Et Guillaume justement, m’a offert récemment la possibilité
de lever un peu plus le voile sur la vie cachée de l’éléphant de mer austral.
Guillaume, c’est notre pacha à nous. Un géant barbu au regard aussi doux que
son caractère, aussi fasciné par son sujet d’étude que par son yukulélé (qui
semble d’autant plus petit que ce jeune
homme frôle les 2m de haut !). Marchant dans l’immense ombre de notre
nouvel ami, me voilà donc en route pour la pointe Morne, pour une semaine
d’aventure au pays des éléphants de mer.
Classe :
Mammifère – Genre : Phoque – Nom de code : Mirounga leonis
Parmi toutes les espèces de phoque, l’éléphant de mer
austral est le plus grand de tous – les mâles adultes, mesurant 3 à 6 mètres de long, pèsent de 1 à 4 tonnes ! La différence est très marquée avec les
femelles dont le poids n’excède pas les 500kg pour 2m70.
Un rapport de force légèrement inégal
Pour donner une échelle
(sachant que les deux humains sont plutôt grands, et cet éléph plutôt petit)
L’autre distinction entre les deux sexes, et qui lui a valu
son nom d’ « éléphant » de mer, est le volumineux museau
retombant devant sa bouche telle une courte trompe – celle-ci lui sert de
caisse de résonnance lorsqu’il rugit (ou éructe) afin d’affirmer sa puissance
et son autorité sur le harem
Pas content !
Car – et ça en fera sans doute rêver certains – l’éléphant
de mer est polygame. En effet, durant les périodes de naissance de reproduction
et de mue, les éléphants de mer se rassemblent sur les plages en groupe d’une
cinquantaine d’individus, toutes des femelles, sur lequel règne un grand mâle
dominant. Une dizaine de mâles « célibataires » occupent l’espace
autour du harem, tentant parfois de saisir une femelle un peu isolée ou avant
qu’elle ne rejoigne la mer, ou pire viennent affronter le mâle dominant afin de
le détrôner.
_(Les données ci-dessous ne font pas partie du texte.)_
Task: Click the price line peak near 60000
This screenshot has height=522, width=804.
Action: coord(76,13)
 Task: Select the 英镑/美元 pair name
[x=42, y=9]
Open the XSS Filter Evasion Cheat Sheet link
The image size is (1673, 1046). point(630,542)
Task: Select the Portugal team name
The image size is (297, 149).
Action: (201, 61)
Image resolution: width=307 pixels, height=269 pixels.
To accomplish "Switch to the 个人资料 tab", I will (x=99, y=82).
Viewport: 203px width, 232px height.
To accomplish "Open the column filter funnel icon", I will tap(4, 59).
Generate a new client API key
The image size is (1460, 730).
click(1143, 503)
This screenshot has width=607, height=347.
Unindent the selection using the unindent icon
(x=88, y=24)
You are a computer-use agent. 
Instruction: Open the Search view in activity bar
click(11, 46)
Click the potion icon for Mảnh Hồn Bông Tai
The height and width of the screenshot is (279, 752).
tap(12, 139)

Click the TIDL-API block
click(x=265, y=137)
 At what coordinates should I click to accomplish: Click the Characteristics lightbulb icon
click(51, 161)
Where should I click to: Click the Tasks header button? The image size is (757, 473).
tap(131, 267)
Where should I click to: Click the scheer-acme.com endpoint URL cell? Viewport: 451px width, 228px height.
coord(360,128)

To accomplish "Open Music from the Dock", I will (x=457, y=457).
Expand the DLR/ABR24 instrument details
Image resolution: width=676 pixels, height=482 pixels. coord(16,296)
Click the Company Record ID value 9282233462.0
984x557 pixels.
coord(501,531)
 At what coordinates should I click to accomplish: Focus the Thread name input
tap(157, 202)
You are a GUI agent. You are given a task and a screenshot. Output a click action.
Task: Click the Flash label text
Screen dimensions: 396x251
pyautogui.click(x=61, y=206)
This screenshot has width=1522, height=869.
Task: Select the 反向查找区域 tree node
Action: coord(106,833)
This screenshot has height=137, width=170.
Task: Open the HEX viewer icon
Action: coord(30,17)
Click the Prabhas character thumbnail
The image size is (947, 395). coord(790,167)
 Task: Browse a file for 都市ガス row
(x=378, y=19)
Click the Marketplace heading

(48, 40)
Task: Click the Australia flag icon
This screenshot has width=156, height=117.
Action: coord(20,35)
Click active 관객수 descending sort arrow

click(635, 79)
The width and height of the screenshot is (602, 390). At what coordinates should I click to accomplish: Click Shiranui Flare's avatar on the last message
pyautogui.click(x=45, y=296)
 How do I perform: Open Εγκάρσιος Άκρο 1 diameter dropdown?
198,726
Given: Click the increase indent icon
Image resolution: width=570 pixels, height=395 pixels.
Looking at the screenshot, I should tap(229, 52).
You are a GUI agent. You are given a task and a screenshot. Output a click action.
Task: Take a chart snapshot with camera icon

Cela donne lieu à d’impressionnants combats dans lesquels les deux
créatures de plusieurs tonnes chacune se redresse sur le partie postérieure de
leur corps – afin de faire montre de leur puissance – éructent et rugissent,
avant de se précipiter l’une contre l’autre, frappant à coup de tête, de torse
et de dents.
Combat de jeunes mâles adultes
(photographie de Philippe Rouault - chef météo 62)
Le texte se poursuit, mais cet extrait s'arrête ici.